O Superior Tribunal de Justiça (STJ) decidiu que a partilha de bens no divórcio deve ser feita por ação judicial ou escritura pública, não por acordo informal, para garantir segurança jurídica na transferência patrimonial.
O STJ publicou em 17 de abril de 2026 decisão da Terceira Turma que invalida o uso de contratos particulares para divisão de bens no divórcio. A medida visa evitar conflitos relacionados a imóveis, empresas, investimentos, dívidas e outros bens registrados em nome de apenas um dos cônjuges.
A advogada Elisângela B. Taborda explica que acordos informais podem registrar intenções, mas não resolvem a transferência efetiva dos bens nem distribuem corretamente os riscos financeiros. Ela alerta para a necessidade de considerar renda, dívidas, garantias e obrigações associadas a cada bem.

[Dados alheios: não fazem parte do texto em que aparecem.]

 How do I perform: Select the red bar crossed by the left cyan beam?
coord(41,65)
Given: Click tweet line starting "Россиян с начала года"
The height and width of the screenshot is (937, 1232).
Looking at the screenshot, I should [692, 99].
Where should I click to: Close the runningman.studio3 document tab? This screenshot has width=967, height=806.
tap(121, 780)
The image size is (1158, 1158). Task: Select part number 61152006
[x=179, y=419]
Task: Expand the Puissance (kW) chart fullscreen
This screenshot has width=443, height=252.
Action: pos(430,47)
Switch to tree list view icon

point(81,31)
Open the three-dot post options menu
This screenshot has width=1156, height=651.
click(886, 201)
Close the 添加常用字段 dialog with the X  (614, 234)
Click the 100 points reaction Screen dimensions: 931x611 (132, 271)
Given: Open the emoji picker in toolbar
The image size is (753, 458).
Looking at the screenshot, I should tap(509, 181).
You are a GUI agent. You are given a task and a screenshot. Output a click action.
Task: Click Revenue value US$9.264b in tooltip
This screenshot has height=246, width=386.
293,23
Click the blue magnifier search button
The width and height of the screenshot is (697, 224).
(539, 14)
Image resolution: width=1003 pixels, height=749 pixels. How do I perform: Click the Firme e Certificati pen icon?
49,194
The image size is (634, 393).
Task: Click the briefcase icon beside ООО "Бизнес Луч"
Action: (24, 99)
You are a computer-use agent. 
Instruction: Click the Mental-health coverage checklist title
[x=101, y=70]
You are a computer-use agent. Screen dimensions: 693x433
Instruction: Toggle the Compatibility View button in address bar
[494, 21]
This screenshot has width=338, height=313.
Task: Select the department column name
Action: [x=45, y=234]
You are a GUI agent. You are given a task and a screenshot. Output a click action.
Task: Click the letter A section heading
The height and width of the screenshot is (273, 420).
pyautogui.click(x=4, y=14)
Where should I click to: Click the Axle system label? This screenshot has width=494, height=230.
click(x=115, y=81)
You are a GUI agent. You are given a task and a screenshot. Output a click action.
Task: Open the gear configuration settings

Além disso, cláusulas genéricas em acordos podem gerar interpretações divergentes e desequilíbrio financeiro após a separação. A especialista recomenda que os contratos indiquem detalhadamente bens, valores, dívidas, responsáveis, prazos e consequências do descumprimento.
Em casos com filhos, a regulamentação da guarda e convivência também deve ser formalizada para evitar conflitos práticos. Divórcios internacionais exigem análise específica e, quando necessário, homologação de sentença estrangeira para efeitos no Brasil.